Stored items:
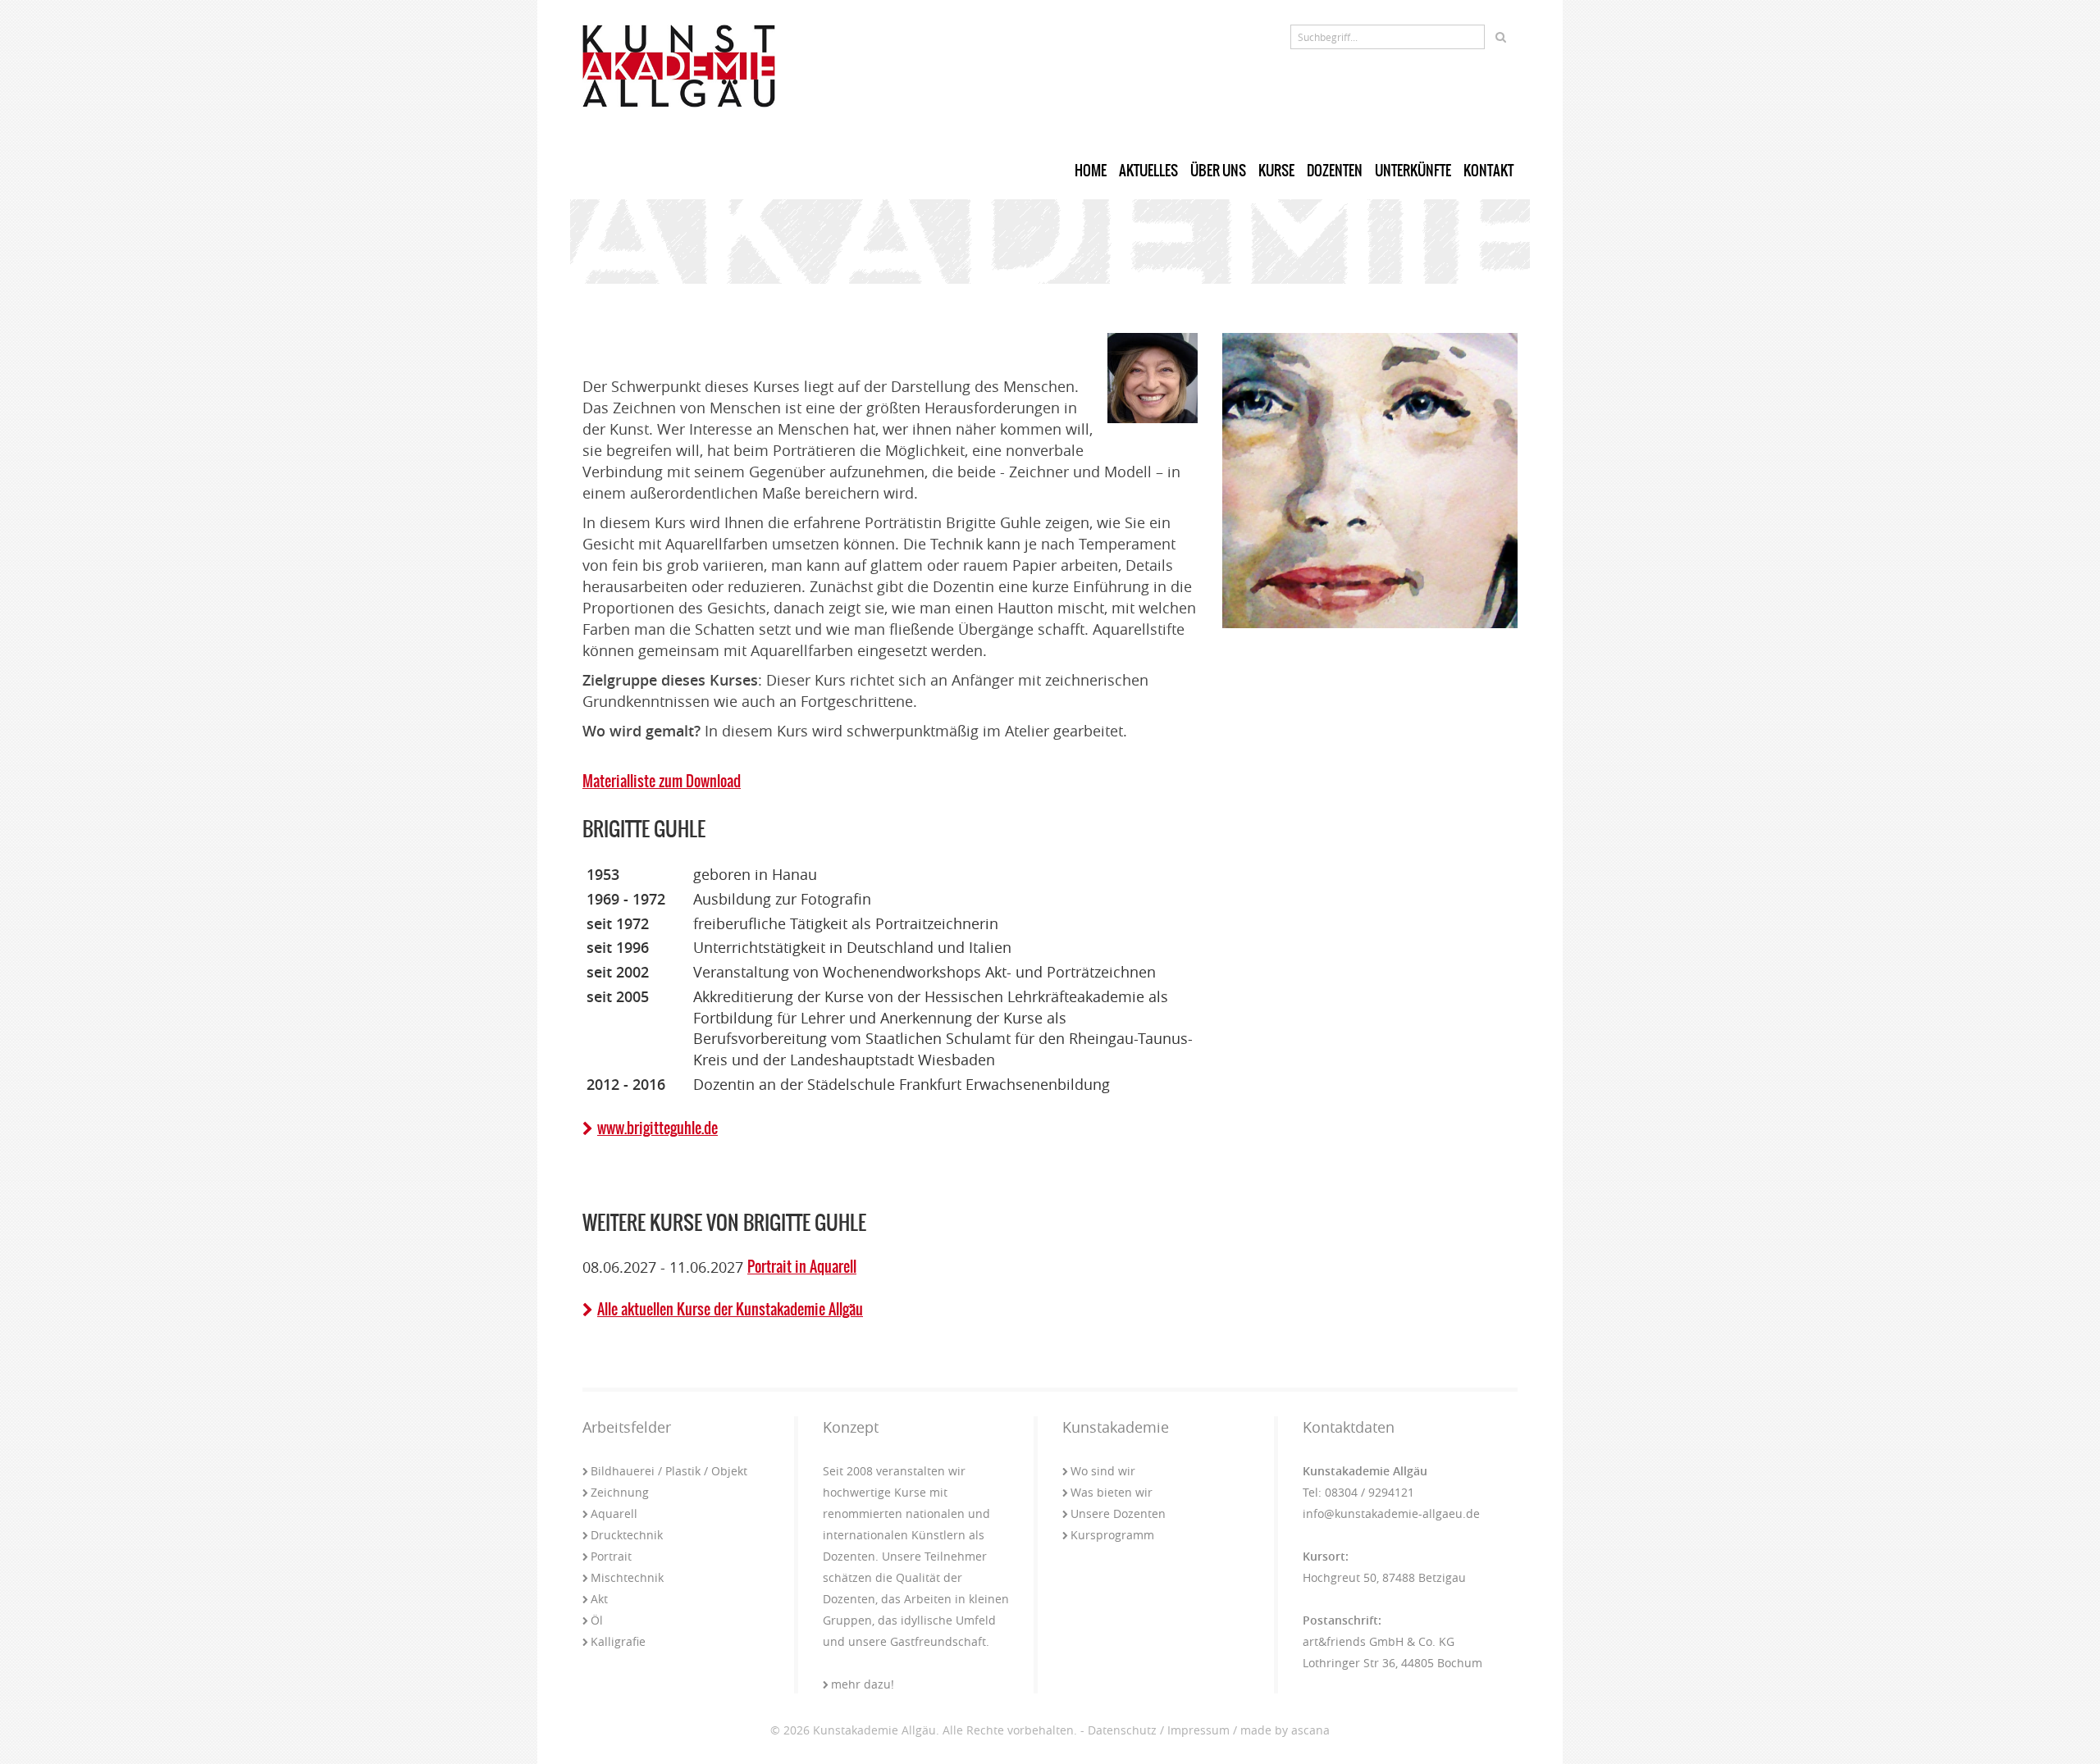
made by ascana (1285, 1730)
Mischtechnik (627, 1577)
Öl (597, 1620)
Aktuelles (1148, 170)
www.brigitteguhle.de (657, 1128)
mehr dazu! (862, 1684)
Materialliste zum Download (661, 781)
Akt (599, 1599)
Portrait (611, 1556)
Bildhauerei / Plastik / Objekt (669, 1471)
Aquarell (614, 1513)
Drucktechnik (627, 1535)
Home (1091, 170)
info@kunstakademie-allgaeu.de (1391, 1513)
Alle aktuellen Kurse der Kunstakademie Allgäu (730, 1309)
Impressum (1198, 1730)
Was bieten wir (1112, 1492)
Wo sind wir (1103, 1471)
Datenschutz (1122, 1730)
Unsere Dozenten (1118, 1513)
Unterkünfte (1413, 170)
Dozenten (1335, 170)
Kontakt (1488, 170)
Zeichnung (620, 1492)
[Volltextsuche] (1501, 37)
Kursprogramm (1112, 1535)
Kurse (1276, 170)
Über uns (1218, 170)
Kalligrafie (618, 1641)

- [Required action]: What is wanted is the line containing "Datenschutz (1122, 1730)" and every line after it through the last line of the entries, printed exactly.

- [Output]:
Datenschutz (1122, 1730)
Unsere Dozenten (1118, 1513)
Unterkünfte (1413, 170)
Dozenten (1335, 170)
Kontakt (1488, 170)
Zeichnung (620, 1492)
[Volltextsuche] (1501, 37)
Kursprogramm (1112, 1535)
Kurse (1276, 170)
Über uns (1218, 170)
Kalligrafie (618, 1641)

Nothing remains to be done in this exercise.